|Home | About | Journals | Submit | Contact Us | Français|
Mammography quality assurance programs have been in place for over a decade. We studied radiologists’ self-reported performance goals for accuracy in screening mammography and compared them to published recommendations.
A mailed survey of radiologists at mammography registries in seven states within the Breast Cancer Surveillance Consortium (BCSC) assessed radiologists’ performance goals for interpreting screening mammograms. Self-reported goals were compared to published American College of Radiology (ACR) recommended desirable ranges for recall rate and false positive rate, positive predictive value of biopsy recommendation (PPV2), and cancer detection rate. Radiologists’ goals for interpretive accuracy within desirable range were evaluated for associations with their demographic characteristics, clinical experience and receipt of audit reports.
The survey response rate was 71% (257 of 364 radiologists). The percentage of radiologists reporting goals within desirable ranges was 79% for recall rate, 22% for false positive rate, 39% for PPV2, and 61% for cancer detection rate. The range of reported goals was 0 to 100% for false-positive rate and PPV2. Primary academic affiliation, receiving more hours of breast imaging continuing medical education (CME), and receiving audit reports at least annually were associated with desirable PPV2 goals. Radiologists reporting desirable cancer detection rate goals were more likely to have interpreted mammograms for 10 or more years, and > 1,000 mammograms per year.
Many radiologists report goals for their accuracy when interpreting screening mammograms that fall outside of published desirable benchmarks, particularly for false positive rate and PPV2, indicating an opportunity for education.
Of all the specialties within radiology, breast imaging lends itself to the objective assessment of interpretive performance. As information technology infrastructure in medicine develops, more specialties may be added. Benchmarks for desirable interpretation in breast imaging have been published for the U.S. and Europe 1-3. Many countries now mandate that audit performance data be collected and reviewed so that administrators and radiologists know how well they are performing 4, 5. It is not clear, however, what impact the efforts to collect and review audit data are having on individual radiologists, or whether radiologists have goals for their own performance that align with published benchmarks.

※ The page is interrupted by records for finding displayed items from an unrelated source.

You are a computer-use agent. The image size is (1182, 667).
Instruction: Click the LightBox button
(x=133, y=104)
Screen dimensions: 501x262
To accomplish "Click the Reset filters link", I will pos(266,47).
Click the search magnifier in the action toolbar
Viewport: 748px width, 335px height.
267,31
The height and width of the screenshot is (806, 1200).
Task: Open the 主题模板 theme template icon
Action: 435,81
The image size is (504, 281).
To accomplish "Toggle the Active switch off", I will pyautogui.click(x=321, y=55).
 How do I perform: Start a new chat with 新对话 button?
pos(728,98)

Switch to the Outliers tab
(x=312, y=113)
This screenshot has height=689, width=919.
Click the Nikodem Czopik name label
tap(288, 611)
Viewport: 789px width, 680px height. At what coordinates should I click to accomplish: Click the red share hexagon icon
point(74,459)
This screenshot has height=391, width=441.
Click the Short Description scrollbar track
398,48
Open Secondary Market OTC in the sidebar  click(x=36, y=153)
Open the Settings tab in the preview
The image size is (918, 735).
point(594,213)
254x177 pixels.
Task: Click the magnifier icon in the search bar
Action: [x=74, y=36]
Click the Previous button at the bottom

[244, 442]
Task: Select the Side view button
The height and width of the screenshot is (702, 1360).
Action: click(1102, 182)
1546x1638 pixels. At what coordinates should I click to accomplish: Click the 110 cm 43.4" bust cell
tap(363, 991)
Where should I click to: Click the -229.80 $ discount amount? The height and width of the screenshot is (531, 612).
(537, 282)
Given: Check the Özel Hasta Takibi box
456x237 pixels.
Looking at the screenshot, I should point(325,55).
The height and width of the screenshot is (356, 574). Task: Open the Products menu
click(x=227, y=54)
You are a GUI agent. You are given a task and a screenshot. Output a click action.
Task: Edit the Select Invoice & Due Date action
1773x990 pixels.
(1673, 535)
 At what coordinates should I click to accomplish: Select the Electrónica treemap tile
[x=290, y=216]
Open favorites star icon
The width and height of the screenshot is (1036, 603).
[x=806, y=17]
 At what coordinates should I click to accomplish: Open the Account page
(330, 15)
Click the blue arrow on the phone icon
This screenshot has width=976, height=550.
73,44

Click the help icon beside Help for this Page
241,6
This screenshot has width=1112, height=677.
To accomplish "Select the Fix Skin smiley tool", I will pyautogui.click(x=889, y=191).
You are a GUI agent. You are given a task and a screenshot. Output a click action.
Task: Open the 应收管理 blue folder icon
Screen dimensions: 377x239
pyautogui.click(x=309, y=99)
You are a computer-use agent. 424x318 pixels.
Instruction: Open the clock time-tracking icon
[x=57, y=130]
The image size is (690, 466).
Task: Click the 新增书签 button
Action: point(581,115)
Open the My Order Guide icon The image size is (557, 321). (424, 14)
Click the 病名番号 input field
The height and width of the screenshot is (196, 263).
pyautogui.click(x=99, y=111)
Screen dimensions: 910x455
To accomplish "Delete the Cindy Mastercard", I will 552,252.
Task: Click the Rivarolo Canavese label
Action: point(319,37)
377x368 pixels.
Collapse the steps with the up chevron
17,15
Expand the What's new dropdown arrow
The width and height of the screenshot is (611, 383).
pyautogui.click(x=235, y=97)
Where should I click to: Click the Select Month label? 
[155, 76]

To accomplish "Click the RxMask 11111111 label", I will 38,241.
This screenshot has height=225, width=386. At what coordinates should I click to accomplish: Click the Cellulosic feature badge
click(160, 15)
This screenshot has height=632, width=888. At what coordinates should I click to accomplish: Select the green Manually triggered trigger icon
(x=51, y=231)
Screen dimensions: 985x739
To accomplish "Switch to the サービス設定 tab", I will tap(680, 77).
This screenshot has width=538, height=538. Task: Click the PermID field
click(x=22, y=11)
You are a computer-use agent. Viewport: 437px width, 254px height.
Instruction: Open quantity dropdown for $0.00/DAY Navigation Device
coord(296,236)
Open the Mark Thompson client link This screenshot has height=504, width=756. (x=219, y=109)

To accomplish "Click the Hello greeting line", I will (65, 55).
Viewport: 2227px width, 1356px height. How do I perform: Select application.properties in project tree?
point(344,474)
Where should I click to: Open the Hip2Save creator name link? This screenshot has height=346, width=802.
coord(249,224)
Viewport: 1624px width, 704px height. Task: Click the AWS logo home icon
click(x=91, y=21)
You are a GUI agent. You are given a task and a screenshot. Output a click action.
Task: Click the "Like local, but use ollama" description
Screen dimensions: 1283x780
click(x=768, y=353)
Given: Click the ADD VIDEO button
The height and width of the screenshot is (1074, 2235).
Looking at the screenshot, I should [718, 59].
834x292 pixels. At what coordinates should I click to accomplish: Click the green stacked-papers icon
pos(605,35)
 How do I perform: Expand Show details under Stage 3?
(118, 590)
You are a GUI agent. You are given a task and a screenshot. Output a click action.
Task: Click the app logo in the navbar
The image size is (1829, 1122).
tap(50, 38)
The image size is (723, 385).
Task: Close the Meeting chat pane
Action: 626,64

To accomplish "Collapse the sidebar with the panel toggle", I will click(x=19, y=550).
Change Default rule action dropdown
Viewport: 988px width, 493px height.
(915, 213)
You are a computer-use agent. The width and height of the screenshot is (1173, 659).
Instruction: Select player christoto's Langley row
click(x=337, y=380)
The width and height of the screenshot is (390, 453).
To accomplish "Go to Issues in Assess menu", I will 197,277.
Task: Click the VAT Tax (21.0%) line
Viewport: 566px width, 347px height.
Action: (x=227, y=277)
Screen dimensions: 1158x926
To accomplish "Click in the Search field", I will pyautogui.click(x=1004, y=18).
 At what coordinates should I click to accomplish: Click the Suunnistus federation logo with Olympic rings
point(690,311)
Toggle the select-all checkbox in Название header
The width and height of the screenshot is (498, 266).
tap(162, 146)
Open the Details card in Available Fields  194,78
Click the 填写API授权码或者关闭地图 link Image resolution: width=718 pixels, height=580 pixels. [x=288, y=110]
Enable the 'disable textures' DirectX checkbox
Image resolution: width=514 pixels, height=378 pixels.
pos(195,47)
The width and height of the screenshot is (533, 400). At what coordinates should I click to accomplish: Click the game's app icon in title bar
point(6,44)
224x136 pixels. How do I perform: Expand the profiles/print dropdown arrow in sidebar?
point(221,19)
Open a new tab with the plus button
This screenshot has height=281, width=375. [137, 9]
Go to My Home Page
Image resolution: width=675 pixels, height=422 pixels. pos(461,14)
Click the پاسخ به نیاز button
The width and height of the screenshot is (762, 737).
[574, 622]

Educational studies have shown that when clinicians understand that a gap exists between their performance and national targets, they can be predisposed to change their behavior 7, 8. Interpretive accuracy in mammography could be improved if radiologists are motivated by recognizing a gap between their individual performance and desirable benchmarks. One web-based continuing medical education (CME) intervention utilized individual radiologist’s own recall rate data and compared it to rates of a large cohort of their peers 9. Radiologists with inappropriately high recall rates were able to come up with specific plans to improve their recall rates based upon this recognition of a need to improve. For improvements to occur, radiologists must recognize the difference between their own performance and desired targets, which is potentially feasible given collection and review of MSQA audit data. However, it is not clear if radiologists are aware of common desirable performance goal ranges.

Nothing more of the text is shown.